Closed gtalarico closed 8 years ago
Is there any way that the __init__.py
script could be compiled to __init__.pyc
binary at the first load and run from that the next time to improve execution time?
Caching/Hashing in a good idea but I need to run numbers to see if it's really more efficient than the current system. I've already modified the __init__
to open each script only once so that's already taken care of.
But I agree with you. The loading should be like other addins...Let's keep this discussion open.
Another option is to completely rewrite the __init__
in C# as I mentioned before. What are your thoughts on that?
I take that back. Caching is better and we can get it done quicker.
Okay. I'm working on JSON serializing the tab, panel, group, and script objects I'm creating during the init
process so the next runs can quickly unwrap the objects from the json file and create the UI.

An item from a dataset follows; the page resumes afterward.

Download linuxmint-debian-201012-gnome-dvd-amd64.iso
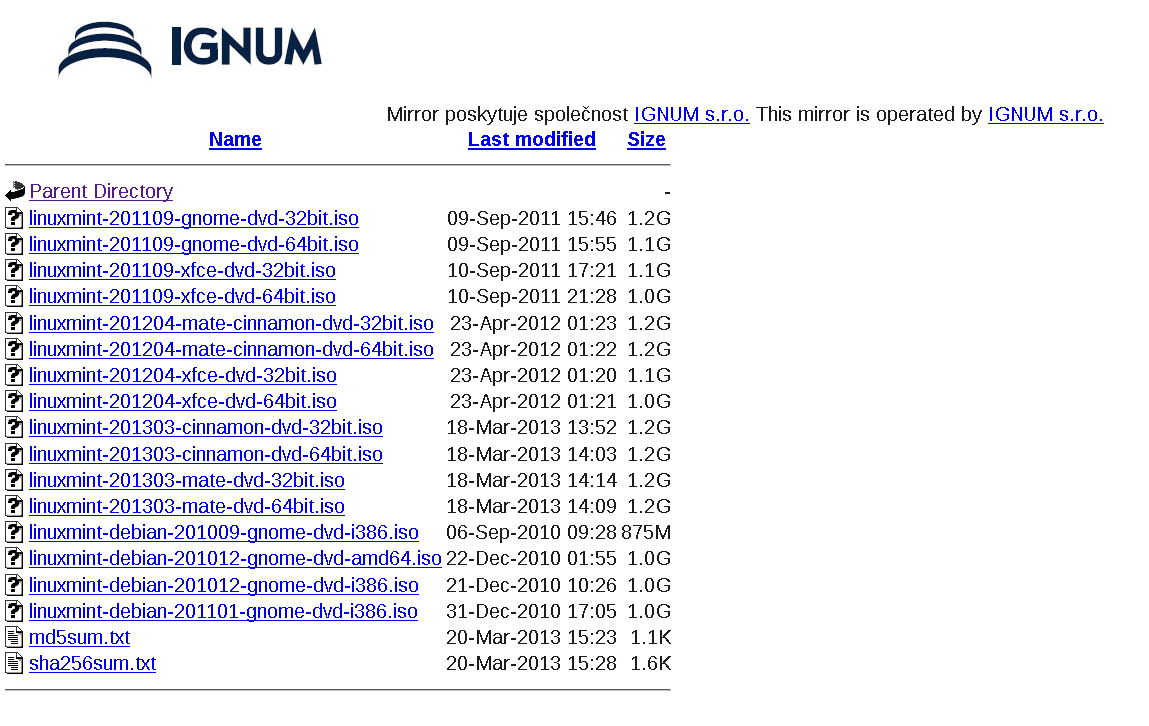Screen dimensions: 1149x726 tap(235, 558)
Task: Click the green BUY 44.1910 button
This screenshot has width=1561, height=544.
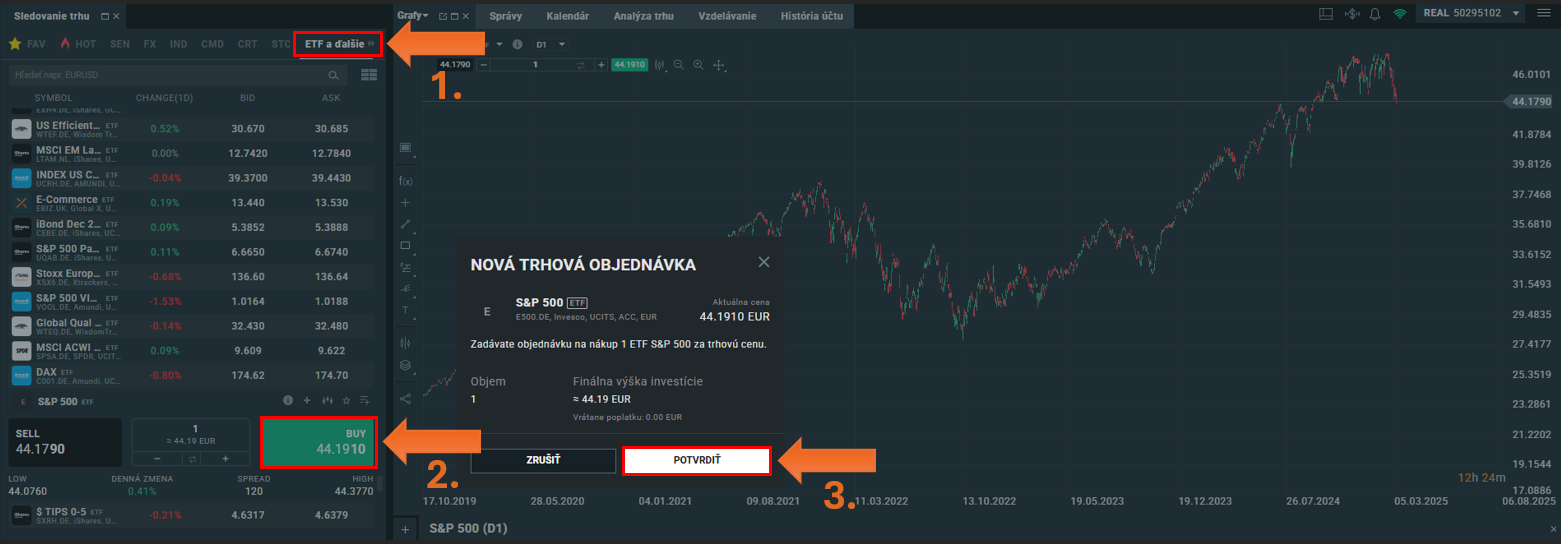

I need to figure out a way to determine if anything has changed. I'm thinking of finding tabs and creating a tuple (folder_size, script_count, icon_count, subfolder_count) signature...and if the same as recorded signature for the tab, it'll just load from json.
Individual tabs will get their own json file and are cached independently.
What do you think?
@eirannejad can you not pickle the entire PyRevitUISession object? that was my initial thought.
as for comparing changes: I think counting size, items, etc would work, but my gut instict is that zipping+hash would be the fastest way
Agreed. I'll start with serializing the whole session and using the md5 function for directory hash.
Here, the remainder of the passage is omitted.